Don't forget that the first bailout bill (created by the previous administration) was a real piece of work, including a measure that would have absolved its big-wigs from any legal responsibility. We only managed to defeat it though a massive letter-writing campaign. I admit that I know precious little about the present bill, and haven't decided whether I endorse it or not, but I reject the idea that we should just do nothing, or tear the thing up and wait for a possible republican-controlled congress after November and start over.
There have always been poor people who are bitter about their place in life and perfectly happy to game the system whenever possible. The problem is that the present system created an army of retail mortgage brokers whose livelihood depended on misleading these folks into believing that they could indeed afford these loan by easily refinancing a few years later, having them sign forms containing blank spaces, or wink-wink nugde-nudge.. everybody does it. One of them even tried something like that on me!
It has always been incumbent on the lender to vet applicants and to be able so say NO. Wall street created a system that was the opposite. Retail brokers had every incentive to cheat. Indeed, their paychecks depended on it. The most reasonable way to return to a working system is to remove the lucrative market for crappy loans, and that starts at the top, not the bottom.

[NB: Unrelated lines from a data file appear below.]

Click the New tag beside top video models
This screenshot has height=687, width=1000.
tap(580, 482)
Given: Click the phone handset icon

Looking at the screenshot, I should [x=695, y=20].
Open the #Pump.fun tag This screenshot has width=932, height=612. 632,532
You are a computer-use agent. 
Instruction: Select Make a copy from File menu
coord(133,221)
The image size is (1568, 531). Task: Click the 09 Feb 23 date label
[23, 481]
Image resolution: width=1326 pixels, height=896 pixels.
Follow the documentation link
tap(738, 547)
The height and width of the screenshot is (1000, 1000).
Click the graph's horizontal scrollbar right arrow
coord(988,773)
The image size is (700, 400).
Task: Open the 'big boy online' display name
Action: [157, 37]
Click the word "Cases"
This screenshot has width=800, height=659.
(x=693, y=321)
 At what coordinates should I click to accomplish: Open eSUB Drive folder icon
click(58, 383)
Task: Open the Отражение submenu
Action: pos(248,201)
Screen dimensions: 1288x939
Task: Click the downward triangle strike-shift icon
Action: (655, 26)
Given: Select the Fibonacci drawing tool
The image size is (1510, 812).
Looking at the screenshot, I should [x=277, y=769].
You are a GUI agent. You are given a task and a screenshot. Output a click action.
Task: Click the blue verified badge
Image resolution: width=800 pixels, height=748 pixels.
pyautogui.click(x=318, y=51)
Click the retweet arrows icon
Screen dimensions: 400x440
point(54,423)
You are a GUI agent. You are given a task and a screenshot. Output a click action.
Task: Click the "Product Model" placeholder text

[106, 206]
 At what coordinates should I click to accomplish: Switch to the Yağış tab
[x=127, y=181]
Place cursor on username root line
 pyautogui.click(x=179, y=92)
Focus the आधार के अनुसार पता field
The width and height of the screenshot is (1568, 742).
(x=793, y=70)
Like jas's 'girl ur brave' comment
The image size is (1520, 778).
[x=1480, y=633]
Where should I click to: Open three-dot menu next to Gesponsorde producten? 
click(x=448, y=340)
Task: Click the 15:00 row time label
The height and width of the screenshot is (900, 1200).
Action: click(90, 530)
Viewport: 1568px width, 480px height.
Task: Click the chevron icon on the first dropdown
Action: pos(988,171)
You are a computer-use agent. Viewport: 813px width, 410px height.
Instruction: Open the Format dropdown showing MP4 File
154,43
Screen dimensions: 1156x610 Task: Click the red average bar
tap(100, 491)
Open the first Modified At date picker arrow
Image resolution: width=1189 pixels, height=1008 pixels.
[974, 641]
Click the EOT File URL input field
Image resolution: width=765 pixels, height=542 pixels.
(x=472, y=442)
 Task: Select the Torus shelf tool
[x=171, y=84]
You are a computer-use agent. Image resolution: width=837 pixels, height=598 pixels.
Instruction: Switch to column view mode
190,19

Presently banks can choose which regulating agency they want as an overseer. Since the agencies are paid by their number of clients, that has created a race to the bottom among the agencies. End this system with a unified agency with some teeth in it that can require reasonable reserve requirement, and to require that banks retain a healthy percentage of the loans they originate, and you will see a return to reasonable lending standards: things like verified employment records and reasonable down payments. If a liberal congress wants to increase home ownership among the poor, let them (try) do it do it through direct subsidies or grants.
There is plenty of blame to go around, but to place the entire blame of the people who took out mortgages who couldn't afford them is to side with the wall street magnates who pocketed those billions of taxpayer money. Except for the rather paltry Obama mortgage remediation efforts, the vast majority of those billions went to wall street, not the mortgage payers. Goldman received 100 cents on the dollar for its credit default swaps against AIG, and maybe Lehman too.
The changes to the
Net Capitalization Rule allowed Bear, Goldman, Lehman, Merrill, and Mogan (and only those) to operate with unlimited leverage.
Gramm-Leach-Bliley Act partially repealed Glass-Steagall and allowed unregulated trade of derivatives. These are the kinds of misguided deregulatory efforts that we need to role back. What justification is there for allowing primary brokers to sell billions of insurance (with no reserve capital requirements) in the form of credit default swaps to folks who don't own the underlying bonds? And worse, AIG was somehow allowed to encumber their reserve capital (required by state insurance regulators to back up their "regular" insurance businesses), to allow their crazy London Financial Products group who sold this policies to sport a AAA rating.
Rant off. IP is grouchy again this morning.